[ATIVIDADES PROPOSTAS]:
**a)** Indique todas as expressões do texto sobre a casa de morada de família em que "uso" ou "utilização" vem acompanhado de um adjetivo ou particípio que o qualifica. Registe cada expressão uma única vez.
**b)** Resuma em duas frases o texto sobre a casa de morada de família.
---------- TEXTO DE LEITURA ----------
Desta configuração normativa conferida à decisão que atribui, a título provisório, a um dos cônjuges a casa de morada de família decorre que só existe direito a uma compensação pelo uso exclusivo se o juiz a tiver efectivamente atribuído na decisão proferida: ou seja, tal direito a uma compensação patrimonial pressupõe necessariamente, em termos constitutivos, a formulação de um juízo equitativo, em que o julgador, ponderadas as circunstâncias concretas da vida dos cônjuges e por imperiosas razões de justiça material, considera que o equilíbrio dos interesses em confronto só se satisfaz com a imposição ao beneficiário da utilização do imóvel de uma contrapartida por tal uso exclusivo; e, assim sendo, não existe direito à compensação pelo uso exclusivo se se consolidar a decisão provisória acerca do uso da casa de morada, sem nela se prever explicitamente qualquer obrigação de pagamento por parte do cônjuge beneficiado com o uso exclusivo – estando, deste modo, excluída a possibilidade de o outro cônjuge vir ulteriormente, como sucede no caso dos autos, em nova acção, apensada ao processo de divórcio, pretender obter compensação, não prevista na decisão provisória oportunamente proferida nos autos sobre esse tema.
Acresce, no caso dos autos, que a referida decisão provisória foi, de algum modo, a partir do decretamento do divórcio, substituída ou consumida pelo acordo, celebrado pelos cônjuges, judicialmente homologado, no qual identicamente se não prevê o pagamento de qualquer compensação pecuniária pelo uso exclusivo da casa, nele explicitamente atribuído ao R.: saliente-se que tal acordo, interpretado à luz do princípio da impressão do destinatário, só pode significar que nele se não contemplava o pagamento de qualquer quantia como contrapartida da utilização expressamente permitida ao R – implicando a pretensão formulada na presente acção uma modificação substancial dos termos de tal acordo, ao pretender transformar a utilização incondicionada, ali efectivamente prevista, numa utilização condicionada ao pagamento de quantia pecuniária, que não encontrava o mínimo rasto ou traço nas cláusulas que o integravam.

Deste modo, não estando prevista, quer na decisão provisória, proferida no início do processo de divórcio acerca da utilização provisória da casa de morada de família, quer no acordo dos cônjuges acerca desta matéria, judicialmente homologado, o pagamento de qualquer compensação à A. pela utilização exclusiva da casa de morada da família, atribuída ao R., não existe fundamento bastante para obter o reconhecimento ulterior de tal obrigação, que não decorre automática e necessariamente dessa atribuição provisória, pressupondo antes uma valoração judicial constitutiva que, no caso, se não verificou.”. (32)
---------- MATERIAL FORNECIDO ----------
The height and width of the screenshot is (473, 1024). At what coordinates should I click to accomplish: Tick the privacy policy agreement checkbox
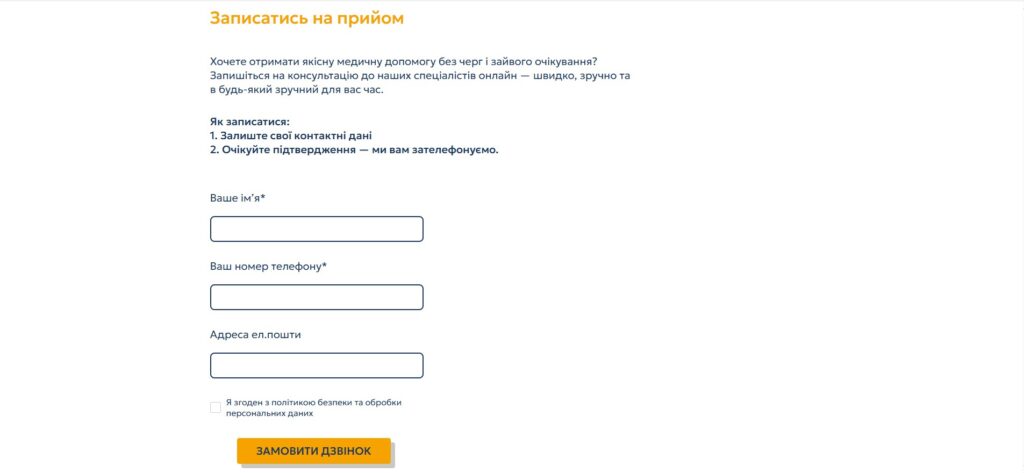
----------
[RESPOSTAS]:
**a)**
- uso exclusivo
- utilização expressamente permitida
- utilização incondicionada
- utilização condicionada ao pagamento de quantia pecuniária
- utilização provisória
- utilização exclusiva

**b)** O direito a uma compensação pelo uso exclusivo da casa de morada de família só existe se o juiz a tiver efetivamente atribuído na decisão provisória, com base num juízo equitativo. Nem essa decisão nem o acordo dos cônjuges judicialmente homologado previam qualquer pagamento pela utilização atribuída ao R., pelo que não há fundamento para reconhecer depois essa obrigação a favor da A.